--- START OF Extracted material ---
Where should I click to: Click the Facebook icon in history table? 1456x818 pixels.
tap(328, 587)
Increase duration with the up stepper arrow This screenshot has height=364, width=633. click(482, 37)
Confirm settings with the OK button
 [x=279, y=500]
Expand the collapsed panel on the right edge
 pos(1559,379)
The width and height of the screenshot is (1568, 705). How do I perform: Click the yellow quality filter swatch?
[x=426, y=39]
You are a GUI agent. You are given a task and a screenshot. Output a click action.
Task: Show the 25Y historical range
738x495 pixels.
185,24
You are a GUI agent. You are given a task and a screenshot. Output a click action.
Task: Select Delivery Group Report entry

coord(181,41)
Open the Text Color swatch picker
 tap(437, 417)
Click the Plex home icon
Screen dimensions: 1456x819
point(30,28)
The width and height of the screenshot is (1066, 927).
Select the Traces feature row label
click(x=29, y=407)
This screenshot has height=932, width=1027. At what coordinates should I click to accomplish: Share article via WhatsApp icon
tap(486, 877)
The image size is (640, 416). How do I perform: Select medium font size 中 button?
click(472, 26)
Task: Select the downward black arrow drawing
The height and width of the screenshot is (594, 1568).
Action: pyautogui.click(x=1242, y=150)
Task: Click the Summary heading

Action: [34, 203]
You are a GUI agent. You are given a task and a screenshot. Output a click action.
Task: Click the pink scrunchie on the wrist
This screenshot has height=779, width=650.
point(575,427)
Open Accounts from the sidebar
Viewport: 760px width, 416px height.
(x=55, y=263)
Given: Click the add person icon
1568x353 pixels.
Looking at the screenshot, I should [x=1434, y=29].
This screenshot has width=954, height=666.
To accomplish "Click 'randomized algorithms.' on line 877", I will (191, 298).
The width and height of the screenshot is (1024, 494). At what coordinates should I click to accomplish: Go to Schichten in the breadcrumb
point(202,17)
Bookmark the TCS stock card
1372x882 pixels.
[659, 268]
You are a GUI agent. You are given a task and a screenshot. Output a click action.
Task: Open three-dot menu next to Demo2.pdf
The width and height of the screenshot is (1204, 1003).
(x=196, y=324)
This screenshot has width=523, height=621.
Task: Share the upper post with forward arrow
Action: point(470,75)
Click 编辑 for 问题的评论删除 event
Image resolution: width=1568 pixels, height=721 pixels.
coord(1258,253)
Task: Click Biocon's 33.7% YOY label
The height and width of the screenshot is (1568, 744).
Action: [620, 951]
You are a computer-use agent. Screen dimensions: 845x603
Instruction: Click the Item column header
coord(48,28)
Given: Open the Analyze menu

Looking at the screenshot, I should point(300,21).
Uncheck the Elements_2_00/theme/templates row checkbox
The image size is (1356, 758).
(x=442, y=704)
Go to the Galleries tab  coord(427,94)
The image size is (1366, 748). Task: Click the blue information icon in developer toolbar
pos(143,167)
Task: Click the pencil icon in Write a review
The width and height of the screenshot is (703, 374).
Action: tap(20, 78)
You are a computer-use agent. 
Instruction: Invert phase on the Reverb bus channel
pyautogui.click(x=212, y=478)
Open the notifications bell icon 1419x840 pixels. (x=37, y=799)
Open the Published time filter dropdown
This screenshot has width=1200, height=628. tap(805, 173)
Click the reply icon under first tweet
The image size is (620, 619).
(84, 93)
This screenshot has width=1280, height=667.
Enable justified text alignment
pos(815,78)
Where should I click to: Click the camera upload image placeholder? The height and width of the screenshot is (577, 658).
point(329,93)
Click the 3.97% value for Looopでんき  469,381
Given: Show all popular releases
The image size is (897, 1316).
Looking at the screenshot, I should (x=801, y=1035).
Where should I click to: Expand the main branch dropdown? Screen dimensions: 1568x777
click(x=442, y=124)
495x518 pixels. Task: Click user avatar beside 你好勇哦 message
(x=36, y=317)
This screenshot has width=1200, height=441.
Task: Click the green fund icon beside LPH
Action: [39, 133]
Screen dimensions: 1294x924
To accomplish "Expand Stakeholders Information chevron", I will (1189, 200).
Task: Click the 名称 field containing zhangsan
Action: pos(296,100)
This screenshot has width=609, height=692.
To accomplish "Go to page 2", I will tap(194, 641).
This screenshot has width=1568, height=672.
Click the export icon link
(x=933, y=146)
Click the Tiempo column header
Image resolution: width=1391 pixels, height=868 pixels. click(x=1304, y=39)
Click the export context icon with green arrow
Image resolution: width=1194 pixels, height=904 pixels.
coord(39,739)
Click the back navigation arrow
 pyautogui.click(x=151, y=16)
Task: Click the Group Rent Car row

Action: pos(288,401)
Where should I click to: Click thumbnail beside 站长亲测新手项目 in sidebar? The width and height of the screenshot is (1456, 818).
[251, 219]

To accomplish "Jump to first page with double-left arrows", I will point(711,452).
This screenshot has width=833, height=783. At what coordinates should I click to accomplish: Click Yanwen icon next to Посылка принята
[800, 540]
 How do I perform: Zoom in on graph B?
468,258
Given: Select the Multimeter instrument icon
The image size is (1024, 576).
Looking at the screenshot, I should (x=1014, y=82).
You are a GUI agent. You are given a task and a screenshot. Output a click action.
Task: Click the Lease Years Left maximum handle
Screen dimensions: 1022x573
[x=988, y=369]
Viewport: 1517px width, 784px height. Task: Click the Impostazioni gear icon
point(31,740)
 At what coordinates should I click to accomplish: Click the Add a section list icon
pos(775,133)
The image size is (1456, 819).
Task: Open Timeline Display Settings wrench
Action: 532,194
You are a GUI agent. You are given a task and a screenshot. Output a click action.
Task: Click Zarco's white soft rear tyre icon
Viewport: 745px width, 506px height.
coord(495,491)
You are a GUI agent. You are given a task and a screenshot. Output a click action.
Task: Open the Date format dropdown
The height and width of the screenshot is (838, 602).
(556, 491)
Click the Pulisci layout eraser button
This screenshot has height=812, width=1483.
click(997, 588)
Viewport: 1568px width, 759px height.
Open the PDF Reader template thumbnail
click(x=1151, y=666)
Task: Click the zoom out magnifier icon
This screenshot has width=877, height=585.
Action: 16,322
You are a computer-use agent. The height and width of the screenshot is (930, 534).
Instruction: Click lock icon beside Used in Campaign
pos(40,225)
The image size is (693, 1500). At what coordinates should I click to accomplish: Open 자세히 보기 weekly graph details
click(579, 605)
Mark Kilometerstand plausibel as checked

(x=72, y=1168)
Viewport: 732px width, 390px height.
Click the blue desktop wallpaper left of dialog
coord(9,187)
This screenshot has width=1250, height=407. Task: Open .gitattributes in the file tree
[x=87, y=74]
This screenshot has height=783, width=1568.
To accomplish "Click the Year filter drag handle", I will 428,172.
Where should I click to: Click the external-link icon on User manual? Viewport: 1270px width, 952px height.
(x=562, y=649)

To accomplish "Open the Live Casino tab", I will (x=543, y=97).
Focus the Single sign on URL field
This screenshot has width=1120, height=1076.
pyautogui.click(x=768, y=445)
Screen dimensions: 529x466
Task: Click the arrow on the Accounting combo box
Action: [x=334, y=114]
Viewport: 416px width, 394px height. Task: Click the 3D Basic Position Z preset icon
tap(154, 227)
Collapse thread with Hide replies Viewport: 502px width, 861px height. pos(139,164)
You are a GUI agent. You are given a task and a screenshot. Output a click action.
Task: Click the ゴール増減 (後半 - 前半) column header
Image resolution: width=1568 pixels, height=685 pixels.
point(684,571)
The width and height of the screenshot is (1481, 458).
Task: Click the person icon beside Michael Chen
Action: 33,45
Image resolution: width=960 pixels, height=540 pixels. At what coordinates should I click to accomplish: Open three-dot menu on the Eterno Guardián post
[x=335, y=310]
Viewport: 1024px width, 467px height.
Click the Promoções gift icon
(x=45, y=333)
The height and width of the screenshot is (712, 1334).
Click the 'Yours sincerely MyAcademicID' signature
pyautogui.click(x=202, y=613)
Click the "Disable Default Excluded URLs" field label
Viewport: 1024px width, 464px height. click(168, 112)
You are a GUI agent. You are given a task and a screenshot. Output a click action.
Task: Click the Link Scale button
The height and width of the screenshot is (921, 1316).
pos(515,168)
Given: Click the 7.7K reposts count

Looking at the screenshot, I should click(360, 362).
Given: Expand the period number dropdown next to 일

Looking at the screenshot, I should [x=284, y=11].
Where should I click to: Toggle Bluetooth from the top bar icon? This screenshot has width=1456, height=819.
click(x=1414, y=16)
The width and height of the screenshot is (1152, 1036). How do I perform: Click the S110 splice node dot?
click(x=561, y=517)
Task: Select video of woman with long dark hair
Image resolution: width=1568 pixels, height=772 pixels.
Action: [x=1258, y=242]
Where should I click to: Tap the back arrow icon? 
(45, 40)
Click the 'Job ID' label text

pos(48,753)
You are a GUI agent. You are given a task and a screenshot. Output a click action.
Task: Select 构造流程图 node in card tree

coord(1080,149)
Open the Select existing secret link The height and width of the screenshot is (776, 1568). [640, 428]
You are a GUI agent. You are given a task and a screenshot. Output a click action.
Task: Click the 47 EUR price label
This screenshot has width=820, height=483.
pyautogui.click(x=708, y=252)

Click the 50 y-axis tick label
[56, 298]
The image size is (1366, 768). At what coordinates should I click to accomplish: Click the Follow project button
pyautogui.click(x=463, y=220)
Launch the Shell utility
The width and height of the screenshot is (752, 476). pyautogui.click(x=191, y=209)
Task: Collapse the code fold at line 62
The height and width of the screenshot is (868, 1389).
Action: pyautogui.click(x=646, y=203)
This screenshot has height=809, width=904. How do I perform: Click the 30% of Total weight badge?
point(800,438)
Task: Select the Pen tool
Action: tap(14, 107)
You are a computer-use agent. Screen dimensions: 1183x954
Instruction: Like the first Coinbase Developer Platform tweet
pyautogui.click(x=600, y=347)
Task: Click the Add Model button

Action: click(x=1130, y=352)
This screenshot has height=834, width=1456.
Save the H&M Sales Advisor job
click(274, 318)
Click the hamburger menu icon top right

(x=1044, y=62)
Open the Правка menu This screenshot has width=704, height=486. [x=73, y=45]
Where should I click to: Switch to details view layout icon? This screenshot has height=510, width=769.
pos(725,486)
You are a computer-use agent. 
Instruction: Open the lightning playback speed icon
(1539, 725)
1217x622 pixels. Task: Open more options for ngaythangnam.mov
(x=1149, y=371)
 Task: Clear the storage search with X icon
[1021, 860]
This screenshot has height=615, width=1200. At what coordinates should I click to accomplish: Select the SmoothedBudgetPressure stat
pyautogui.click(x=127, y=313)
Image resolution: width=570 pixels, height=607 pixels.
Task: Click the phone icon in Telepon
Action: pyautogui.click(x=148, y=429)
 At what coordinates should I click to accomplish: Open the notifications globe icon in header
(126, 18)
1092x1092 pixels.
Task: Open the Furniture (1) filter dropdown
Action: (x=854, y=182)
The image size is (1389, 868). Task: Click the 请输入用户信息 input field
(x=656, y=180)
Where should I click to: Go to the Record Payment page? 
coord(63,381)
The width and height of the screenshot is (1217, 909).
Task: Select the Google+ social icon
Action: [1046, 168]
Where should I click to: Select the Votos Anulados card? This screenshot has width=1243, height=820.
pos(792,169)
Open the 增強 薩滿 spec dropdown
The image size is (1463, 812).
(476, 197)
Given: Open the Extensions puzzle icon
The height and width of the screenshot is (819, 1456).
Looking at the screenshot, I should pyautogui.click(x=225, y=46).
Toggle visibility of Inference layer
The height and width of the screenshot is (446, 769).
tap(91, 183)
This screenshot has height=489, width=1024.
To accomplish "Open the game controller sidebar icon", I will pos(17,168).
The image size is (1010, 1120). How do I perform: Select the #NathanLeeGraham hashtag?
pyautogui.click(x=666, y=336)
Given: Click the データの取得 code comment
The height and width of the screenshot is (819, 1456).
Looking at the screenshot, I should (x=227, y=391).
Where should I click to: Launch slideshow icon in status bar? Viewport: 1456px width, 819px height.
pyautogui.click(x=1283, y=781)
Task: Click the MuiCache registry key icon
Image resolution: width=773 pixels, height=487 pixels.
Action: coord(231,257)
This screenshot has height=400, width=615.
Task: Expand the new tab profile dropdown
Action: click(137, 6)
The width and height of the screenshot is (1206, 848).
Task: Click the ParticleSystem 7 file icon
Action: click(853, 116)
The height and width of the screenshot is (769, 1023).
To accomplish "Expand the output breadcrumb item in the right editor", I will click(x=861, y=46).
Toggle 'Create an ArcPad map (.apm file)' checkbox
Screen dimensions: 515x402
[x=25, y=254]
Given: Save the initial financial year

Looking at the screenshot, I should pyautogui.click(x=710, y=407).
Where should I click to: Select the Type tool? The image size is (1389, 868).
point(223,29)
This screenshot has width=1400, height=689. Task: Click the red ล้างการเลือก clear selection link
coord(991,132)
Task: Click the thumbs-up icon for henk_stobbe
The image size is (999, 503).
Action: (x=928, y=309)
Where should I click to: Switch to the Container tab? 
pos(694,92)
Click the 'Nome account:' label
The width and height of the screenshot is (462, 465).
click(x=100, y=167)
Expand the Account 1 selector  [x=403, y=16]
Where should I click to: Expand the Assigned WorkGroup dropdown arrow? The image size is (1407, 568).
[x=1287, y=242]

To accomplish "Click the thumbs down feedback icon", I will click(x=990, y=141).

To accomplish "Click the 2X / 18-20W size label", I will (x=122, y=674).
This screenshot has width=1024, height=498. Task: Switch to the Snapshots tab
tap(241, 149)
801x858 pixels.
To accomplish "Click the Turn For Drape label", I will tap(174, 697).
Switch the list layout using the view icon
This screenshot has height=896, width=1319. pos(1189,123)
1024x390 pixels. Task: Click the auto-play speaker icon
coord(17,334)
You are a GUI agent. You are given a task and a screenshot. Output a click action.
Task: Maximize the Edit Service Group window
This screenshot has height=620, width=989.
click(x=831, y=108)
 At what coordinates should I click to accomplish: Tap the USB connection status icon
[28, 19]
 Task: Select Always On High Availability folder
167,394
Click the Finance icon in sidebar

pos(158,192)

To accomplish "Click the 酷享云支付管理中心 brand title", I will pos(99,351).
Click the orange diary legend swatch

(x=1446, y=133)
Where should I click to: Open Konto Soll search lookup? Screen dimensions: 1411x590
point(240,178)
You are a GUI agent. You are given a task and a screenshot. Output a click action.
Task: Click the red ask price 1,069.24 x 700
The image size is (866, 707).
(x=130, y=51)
--- END OF Extracted material ---
__Aim__. Output every line from the one containing "The image size is (640, 416)." down to the one containing "will (191, 298).", both included, reproduced without any change.

__Output of the task__.
The image size is (640, 416). How do I perform: Select medium font size 中 button?
click(472, 26)
Task: Select the downward black arrow drawing
The height and width of the screenshot is (594, 1568).
Action: pyautogui.click(x=1242, y=150)
Task: Click the Summary heading

Action: [34, 203]
You are a GUI agent. You are given a task and a screenshot. Output a click action.
Task: Click the pink scrunchie on the wrist
This screenshot has height=779, width=650.
point(575,427)
Open Accounts from the sidebar
Viewport: 760px width, 416px height.
(x=55, y=263)
Given: Click the add person icon
1568x353 pixels.
Looking at the screenshot, I should [x=1434, y=29].
This screenshot has width=954, height=666.
To accomplish "Click 'randomized algorithms.' on line 877", I will (191, 298).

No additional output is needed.